Ders çıkarma: Gerçekleri görmek ile yakından ilişkili olan ders çıkarma ise zorlayıcı durumlarda kurban rolüne girmektense güçlüklerin üstesinden gelerek yeni beceriler kazanmaya odaklanabilmektir. ‘Neden ben?’ sorusu yerine ‘Bu durum ne anlatıyor?’ sorusu üzerine düşünebilme kapasitesidir.
Anlam bulmak: “Hayat ona yüklediklerinle anlamını bulur” yıllar önce bir danışma seansı sonrası ajandama not ettiğim bir cümleydi. Ancak hayatı anlamlandırmak o kadar kolay değildir. Belki de hayatın kendisi anlam arayışıdır. Kim bilir…
Kararlar hayatı anlamlandırmada önemli rol ve alınan kararlar değerlerle şekillenir. Anlam bulmak için değer atfettiklerimizi sorgulamak başlangıç olabilir diye düşünüyorum.

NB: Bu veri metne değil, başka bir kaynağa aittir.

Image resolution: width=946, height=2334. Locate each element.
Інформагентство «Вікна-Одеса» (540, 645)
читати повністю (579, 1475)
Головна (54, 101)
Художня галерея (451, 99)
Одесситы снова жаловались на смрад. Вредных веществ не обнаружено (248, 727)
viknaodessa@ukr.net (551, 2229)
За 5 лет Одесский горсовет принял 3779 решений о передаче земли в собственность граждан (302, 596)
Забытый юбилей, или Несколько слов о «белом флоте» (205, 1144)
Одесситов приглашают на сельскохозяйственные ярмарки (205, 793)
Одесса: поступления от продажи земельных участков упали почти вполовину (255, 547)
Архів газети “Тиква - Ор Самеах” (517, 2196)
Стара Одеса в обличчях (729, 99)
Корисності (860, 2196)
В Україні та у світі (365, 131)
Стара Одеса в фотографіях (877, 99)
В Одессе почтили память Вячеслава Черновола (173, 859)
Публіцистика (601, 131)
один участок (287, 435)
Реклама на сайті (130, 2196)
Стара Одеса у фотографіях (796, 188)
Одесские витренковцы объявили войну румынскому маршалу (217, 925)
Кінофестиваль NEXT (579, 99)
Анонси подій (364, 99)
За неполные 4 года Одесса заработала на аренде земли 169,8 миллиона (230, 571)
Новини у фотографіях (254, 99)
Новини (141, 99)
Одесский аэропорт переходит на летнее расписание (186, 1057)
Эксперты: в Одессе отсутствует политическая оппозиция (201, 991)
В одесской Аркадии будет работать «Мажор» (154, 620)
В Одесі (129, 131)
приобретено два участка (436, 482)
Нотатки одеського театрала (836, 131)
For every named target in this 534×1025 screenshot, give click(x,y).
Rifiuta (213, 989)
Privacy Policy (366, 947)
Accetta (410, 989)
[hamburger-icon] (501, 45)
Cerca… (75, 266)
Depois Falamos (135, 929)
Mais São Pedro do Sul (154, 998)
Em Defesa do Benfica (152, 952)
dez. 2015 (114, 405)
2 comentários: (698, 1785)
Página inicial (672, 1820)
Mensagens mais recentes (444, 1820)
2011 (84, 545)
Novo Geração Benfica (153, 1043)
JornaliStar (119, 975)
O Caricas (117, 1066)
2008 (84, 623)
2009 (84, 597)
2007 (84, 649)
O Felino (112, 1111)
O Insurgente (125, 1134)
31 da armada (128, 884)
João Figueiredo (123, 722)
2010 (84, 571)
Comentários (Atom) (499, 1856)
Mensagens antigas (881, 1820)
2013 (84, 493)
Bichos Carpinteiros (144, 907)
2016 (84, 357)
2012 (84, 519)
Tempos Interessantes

Olumlu tutum: İyimserlikle karıştırmadan ‘Şu anda iyi olan ne?’ sorusuna odaklanmaktır. Afet bölgesinde bulunan ya da travmatik yaşantı geçiren birisine ‘Şu anda iyi olan ne?’ sorusunu sormak iyimserlik gözlüğü takmakla eşdeğerdir. Fakat ‘Olmasaydı ne olurdu?’ sorusunun da kimseye fayda sağladığı söylenemez. Buradaki olumlu tutumdan kasıt içeride ve dışarıdaki kaynakları görebilmeye çalışmaktır. Kişinin içindeki güçlü yanlarını ve çevreden gelecek kaynakları görebilmesini sağlamaktır. Olumlu tutum kişinin olmuş olana değil de olacak olana odaklanmasına zemin hazırlar.
Tıpkı bir kas inşa etmek gibi dayanıklılığı arttırmak zaman ve kararlılık gerektiriyor. O zaman şimdiden buna başlayalım. Diğer yazılarda dayanıklılığa katkıda bulunan temel faktörlere bakalım.